Hearing the news of Robin Williams’ death felt like we lost a favorite uncle. Then learning that his death was a result of suicide made it almost unbearable to consider. Although Williams spoke openly of his struggles with depression and alcoholism over the years, many were astonished that the perennial funnyman had long battled depression. As Henry Wadsworth Longfellow said, “Every man has his secret sorrows which the world knows not; and often times we call a man cold when he is only sad.”
Depression is a disease that strikes men and women of all ages. The legendary writer, poet—and talent we lost too soon to suicide—Sylvia Plath, wrote, “The thought that I might kill myself formed in my mind coolly as a tree or a flower.” While he’ll always be remembered for the laughter he brought to the world, Williams’ greatest legacy may be the awareness his death brought to the issue of depression and suicide. With that in mind and in the spirit of prevention, let’s look at 15 facts on dealing with depression.
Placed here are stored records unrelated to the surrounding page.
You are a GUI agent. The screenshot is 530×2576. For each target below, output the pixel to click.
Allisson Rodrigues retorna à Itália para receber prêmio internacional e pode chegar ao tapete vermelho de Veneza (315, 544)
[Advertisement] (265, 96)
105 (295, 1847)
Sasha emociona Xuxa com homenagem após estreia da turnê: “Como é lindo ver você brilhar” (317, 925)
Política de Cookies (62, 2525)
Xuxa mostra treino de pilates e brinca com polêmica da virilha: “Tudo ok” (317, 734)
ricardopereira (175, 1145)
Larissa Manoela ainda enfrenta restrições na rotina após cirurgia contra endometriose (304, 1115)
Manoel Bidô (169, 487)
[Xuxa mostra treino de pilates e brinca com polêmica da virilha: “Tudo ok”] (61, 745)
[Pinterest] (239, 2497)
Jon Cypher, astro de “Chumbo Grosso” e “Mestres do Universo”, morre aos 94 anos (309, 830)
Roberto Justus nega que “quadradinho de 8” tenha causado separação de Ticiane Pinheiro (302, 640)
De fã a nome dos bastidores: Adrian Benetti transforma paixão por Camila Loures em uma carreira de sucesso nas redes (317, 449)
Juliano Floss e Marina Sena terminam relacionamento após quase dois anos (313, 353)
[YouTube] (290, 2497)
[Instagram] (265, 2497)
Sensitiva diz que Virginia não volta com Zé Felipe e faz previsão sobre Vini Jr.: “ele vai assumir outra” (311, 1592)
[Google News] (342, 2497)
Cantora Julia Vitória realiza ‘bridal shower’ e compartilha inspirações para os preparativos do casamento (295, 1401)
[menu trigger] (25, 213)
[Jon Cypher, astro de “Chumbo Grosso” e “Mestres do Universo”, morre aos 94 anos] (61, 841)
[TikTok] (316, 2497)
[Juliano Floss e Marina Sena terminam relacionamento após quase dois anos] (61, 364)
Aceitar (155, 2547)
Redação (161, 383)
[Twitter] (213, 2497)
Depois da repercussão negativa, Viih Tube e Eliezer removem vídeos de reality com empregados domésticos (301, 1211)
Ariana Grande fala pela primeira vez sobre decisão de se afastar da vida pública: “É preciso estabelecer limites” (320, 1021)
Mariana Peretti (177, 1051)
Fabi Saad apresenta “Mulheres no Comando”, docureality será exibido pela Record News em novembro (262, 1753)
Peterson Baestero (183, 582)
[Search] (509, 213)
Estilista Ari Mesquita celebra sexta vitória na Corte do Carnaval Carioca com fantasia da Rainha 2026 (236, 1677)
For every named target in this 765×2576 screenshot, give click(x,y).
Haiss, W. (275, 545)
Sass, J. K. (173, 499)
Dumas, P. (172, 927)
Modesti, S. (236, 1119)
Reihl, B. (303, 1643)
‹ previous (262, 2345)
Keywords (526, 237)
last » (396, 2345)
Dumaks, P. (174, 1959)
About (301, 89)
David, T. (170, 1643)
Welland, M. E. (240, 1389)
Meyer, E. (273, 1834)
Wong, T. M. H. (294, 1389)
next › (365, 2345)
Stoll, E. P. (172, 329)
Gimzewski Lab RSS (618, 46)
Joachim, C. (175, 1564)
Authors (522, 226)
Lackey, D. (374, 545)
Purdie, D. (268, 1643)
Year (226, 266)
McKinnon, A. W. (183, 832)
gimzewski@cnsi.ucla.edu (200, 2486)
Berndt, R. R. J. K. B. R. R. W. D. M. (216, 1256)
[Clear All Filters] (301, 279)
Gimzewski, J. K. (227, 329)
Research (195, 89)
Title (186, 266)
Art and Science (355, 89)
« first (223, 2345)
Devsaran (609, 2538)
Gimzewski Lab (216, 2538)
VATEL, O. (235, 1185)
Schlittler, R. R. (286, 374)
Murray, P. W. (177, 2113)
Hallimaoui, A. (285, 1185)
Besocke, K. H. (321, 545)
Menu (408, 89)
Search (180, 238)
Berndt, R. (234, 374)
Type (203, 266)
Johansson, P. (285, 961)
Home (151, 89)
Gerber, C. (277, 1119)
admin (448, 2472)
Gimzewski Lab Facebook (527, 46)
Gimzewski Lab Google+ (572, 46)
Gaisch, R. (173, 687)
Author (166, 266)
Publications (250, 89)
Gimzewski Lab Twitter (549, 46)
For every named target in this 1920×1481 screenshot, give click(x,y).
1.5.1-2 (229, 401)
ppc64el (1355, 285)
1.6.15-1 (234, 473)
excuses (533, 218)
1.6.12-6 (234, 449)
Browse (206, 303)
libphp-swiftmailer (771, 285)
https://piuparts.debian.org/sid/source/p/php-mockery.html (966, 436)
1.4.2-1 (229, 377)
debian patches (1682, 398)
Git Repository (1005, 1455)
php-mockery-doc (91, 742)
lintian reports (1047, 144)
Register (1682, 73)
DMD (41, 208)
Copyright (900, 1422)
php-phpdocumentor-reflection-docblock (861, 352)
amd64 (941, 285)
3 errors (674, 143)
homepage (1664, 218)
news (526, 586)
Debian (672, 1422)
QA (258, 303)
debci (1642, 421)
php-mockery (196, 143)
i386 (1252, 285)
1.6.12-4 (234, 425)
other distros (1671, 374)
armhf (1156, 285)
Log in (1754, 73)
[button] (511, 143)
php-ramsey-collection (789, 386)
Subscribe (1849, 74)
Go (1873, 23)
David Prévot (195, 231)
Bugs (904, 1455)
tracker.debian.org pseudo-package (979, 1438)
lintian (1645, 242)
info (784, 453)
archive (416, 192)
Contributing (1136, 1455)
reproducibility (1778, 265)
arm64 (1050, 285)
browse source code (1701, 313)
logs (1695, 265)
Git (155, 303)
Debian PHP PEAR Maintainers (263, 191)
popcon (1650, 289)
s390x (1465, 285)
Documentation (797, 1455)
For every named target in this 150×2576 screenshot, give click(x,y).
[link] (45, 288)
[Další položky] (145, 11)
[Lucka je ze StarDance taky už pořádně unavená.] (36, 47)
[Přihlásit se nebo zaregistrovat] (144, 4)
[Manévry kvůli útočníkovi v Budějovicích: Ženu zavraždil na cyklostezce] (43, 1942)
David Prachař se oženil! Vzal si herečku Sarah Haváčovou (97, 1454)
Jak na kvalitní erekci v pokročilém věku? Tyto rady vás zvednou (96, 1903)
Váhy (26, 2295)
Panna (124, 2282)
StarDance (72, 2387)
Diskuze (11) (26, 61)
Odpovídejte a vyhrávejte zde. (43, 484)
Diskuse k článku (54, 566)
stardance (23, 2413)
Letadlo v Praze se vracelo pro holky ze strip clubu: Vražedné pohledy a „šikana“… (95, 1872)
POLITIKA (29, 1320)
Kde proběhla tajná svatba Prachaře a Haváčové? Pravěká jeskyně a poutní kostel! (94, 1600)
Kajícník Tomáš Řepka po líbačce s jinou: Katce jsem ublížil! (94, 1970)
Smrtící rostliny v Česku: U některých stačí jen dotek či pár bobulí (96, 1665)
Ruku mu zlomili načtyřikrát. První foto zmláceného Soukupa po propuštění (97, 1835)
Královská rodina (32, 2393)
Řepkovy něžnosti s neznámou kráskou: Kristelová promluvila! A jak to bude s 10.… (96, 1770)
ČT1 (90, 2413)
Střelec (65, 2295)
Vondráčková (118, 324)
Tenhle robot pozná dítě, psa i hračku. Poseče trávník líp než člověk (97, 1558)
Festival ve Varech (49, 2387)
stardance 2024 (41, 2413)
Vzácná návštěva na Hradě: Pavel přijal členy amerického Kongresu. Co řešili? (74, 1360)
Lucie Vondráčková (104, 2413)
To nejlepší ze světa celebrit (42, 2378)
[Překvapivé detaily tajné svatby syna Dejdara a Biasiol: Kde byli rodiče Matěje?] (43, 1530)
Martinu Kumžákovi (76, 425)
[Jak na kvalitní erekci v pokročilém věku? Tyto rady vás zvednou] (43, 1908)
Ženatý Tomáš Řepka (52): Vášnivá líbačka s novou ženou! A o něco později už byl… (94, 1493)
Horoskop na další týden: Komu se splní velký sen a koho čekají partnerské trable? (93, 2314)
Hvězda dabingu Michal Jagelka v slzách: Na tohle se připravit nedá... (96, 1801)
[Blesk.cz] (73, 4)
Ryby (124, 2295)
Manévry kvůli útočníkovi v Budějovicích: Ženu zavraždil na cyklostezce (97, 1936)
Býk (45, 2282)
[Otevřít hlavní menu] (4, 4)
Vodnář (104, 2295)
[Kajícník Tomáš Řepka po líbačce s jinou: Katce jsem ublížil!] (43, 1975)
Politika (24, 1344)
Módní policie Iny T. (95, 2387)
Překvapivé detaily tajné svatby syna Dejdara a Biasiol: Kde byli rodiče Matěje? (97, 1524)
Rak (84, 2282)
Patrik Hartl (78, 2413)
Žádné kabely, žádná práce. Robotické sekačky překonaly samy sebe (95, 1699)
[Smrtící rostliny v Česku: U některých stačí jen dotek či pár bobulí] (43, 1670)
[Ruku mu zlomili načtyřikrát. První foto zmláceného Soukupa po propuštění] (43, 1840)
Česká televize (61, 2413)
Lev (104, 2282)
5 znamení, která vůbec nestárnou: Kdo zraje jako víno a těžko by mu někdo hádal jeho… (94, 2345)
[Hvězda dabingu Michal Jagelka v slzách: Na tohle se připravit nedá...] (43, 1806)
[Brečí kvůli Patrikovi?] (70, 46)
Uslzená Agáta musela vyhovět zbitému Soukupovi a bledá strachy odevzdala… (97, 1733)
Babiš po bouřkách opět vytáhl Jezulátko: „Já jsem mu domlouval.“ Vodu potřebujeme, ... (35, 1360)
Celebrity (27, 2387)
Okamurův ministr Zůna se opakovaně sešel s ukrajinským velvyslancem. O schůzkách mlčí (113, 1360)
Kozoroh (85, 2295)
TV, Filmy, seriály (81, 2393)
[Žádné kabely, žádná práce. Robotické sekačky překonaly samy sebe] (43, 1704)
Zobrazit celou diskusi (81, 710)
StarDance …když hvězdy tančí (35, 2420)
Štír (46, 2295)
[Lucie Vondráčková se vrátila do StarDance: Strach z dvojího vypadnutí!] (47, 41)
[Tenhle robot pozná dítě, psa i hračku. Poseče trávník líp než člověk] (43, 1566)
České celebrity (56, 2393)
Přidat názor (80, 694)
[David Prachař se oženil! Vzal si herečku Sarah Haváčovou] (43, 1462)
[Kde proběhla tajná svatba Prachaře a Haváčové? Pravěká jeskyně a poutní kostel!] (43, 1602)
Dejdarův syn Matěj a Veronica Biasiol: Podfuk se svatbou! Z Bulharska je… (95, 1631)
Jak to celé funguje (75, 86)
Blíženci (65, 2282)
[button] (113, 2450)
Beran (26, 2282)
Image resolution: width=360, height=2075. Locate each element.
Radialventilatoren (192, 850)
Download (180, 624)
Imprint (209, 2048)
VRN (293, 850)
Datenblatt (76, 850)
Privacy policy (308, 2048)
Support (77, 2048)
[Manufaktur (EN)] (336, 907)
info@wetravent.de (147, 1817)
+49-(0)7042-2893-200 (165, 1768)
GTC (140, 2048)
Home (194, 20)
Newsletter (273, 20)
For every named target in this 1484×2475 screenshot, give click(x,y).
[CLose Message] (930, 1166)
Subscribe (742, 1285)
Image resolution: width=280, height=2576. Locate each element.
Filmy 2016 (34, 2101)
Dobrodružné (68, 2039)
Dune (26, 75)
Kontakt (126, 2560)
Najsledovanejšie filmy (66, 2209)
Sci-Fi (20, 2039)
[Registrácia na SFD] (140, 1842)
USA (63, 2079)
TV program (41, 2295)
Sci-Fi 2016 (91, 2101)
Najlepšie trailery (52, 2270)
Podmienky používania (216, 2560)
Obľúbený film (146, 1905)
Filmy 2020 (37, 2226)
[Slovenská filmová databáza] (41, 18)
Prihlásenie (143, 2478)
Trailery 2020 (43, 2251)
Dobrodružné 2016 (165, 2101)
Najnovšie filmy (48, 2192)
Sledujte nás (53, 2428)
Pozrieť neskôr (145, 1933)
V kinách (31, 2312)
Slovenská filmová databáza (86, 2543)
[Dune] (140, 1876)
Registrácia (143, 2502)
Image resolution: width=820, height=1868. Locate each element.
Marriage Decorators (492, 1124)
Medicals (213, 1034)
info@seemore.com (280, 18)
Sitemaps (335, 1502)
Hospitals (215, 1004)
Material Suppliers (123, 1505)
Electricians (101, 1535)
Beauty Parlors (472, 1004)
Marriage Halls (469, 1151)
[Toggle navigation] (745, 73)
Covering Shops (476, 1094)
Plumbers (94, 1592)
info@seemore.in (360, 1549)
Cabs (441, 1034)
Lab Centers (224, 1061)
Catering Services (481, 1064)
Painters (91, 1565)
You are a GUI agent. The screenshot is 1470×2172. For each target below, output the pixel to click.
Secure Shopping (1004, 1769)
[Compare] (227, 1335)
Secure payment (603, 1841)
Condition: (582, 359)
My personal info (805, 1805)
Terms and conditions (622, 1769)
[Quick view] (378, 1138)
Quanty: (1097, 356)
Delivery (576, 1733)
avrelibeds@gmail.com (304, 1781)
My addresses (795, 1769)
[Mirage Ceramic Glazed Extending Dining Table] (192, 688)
1. Suicide Rates Go Up in Spring While there is clear pattern of suicide rates tending to be 10 to 25% higher than the yearly average during the spring, experts are still trying to understand why this happens. It’s possible that the contrast between a person’s inner mood and the outside world is more dramatic in the spring. Bright sunshine and awakening blooms, rather than brighten the spirits, only reinforce the disharmony a depressed person feels.